In 2018, the maximum you can contribute to your HSA depends on whether you have self-only coverage or family coverage:
These limits are annually adjusted for inflation, so it's essential to stay updated on any changes for the current year. If you are 55 or older, you can make an additional catch-up contribution of $1,000.
Contributing to your HSA not only helps you save for medical expenses tax-free but also allows your funds to grow over time. Be sure to consult with a financial advisor or tax professional for personalized advice based on your unique situation.
Health Savings Accounts (HSAs) are an invaluable resource for individuals looking to manage their healthcare expenses in a tax-efficient manner. It's paramount to grasp the contribution limits set by the IRS to fully leverage these benefits.

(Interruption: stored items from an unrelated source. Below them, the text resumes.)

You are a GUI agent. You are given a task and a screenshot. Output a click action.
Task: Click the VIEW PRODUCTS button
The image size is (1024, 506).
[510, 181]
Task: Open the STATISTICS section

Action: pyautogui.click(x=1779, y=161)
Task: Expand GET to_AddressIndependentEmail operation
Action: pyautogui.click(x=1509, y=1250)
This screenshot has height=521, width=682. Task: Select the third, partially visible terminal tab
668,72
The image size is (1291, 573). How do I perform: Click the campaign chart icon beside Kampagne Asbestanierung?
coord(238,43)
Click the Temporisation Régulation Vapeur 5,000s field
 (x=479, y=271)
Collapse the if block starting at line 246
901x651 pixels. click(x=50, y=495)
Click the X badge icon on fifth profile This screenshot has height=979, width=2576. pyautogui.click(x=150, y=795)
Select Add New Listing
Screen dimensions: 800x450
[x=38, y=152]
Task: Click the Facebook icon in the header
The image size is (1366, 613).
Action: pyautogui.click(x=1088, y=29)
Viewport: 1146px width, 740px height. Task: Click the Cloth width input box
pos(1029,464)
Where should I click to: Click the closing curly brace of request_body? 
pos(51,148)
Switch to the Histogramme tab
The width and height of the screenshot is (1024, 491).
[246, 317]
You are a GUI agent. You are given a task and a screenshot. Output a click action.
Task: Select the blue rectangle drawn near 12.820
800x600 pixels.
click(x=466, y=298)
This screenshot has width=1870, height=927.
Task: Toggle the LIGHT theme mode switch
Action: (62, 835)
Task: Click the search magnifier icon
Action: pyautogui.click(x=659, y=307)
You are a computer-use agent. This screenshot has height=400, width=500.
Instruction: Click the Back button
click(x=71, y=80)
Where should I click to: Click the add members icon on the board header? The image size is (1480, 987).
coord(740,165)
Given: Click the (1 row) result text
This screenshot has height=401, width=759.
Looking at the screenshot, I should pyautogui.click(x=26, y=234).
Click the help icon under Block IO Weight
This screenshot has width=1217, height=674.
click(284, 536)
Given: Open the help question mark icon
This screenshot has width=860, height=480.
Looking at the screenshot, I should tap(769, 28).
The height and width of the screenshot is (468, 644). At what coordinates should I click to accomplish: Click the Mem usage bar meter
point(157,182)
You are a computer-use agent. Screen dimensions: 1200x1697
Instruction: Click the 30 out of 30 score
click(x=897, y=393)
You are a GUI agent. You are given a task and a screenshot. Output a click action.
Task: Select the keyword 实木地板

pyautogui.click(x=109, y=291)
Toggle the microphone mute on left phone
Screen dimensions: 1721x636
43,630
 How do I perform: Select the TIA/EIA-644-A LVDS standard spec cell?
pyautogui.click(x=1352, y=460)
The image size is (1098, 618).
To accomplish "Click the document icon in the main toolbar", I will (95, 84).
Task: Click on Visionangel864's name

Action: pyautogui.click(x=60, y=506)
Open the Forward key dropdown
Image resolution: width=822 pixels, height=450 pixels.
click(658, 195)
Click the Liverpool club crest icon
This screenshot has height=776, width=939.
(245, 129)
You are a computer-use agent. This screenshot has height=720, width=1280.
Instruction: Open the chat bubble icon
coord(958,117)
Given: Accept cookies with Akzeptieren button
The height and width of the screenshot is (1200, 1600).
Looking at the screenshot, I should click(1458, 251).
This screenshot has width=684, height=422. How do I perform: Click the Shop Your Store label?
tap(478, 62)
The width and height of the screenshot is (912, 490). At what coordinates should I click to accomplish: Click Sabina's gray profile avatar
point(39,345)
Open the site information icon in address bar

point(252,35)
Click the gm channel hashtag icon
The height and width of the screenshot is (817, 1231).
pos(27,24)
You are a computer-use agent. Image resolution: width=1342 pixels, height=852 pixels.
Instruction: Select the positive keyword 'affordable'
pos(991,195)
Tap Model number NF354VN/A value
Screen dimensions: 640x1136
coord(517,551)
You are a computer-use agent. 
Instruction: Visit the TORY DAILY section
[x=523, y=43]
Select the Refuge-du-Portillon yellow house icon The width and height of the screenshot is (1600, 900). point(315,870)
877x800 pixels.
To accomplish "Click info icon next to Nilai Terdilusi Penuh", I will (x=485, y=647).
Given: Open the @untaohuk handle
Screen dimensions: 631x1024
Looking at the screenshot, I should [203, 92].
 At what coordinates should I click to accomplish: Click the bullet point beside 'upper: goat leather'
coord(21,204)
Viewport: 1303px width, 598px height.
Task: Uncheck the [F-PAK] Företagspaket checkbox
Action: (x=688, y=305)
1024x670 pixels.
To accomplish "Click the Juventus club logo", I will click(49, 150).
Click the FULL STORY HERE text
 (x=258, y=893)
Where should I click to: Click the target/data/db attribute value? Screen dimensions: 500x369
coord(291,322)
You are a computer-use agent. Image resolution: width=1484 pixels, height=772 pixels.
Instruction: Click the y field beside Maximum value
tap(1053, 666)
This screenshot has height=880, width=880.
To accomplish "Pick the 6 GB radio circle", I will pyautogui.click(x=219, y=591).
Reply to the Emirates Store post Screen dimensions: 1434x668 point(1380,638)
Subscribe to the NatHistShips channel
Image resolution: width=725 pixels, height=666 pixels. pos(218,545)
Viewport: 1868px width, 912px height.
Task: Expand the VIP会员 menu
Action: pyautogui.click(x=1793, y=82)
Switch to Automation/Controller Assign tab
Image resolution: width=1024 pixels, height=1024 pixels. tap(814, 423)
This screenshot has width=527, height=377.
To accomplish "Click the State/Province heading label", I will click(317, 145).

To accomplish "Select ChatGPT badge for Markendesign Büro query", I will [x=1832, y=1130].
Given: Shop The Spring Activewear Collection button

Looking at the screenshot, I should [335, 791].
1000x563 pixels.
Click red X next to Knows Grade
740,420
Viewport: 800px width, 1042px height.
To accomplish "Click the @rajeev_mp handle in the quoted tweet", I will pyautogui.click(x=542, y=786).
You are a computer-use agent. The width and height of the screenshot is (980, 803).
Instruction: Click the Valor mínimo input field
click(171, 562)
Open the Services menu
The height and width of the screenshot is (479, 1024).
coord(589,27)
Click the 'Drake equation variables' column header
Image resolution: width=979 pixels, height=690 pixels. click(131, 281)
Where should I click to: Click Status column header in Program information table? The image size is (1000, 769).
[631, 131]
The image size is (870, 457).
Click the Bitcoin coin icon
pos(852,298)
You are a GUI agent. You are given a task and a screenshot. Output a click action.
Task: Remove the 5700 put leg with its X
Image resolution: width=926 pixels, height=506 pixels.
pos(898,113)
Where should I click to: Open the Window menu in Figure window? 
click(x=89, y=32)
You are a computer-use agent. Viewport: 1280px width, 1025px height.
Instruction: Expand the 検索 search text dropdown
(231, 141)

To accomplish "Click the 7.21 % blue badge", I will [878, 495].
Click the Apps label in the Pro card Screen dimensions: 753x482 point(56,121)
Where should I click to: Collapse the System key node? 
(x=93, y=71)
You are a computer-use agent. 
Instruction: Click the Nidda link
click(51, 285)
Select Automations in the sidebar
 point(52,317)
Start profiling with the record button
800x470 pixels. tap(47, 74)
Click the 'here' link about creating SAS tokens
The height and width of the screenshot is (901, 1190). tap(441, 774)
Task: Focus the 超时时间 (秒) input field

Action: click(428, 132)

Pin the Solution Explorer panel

In the year 2018, the contribution maximum for your HSA varies based on your coverage type:
These limits are adjusted periodically to keep up with inflation, so stay informed about any adjustments for the current year. Furthermore, individuals aged 55 and above are permitted to make an extra catch-up contribution of $1,000, allowing you to save even more for unforeseen medical expenses.
It's essential to make the most of your HSA, as contributions not only provide a direct savings mechanism for your healthcare expenses but also enable your investments to grow over time, giving you more financial flexibility in the long run. Consulting with a financial advisor or tax professional can offer personalized insights based on your situation, ensuring you maximize your savings.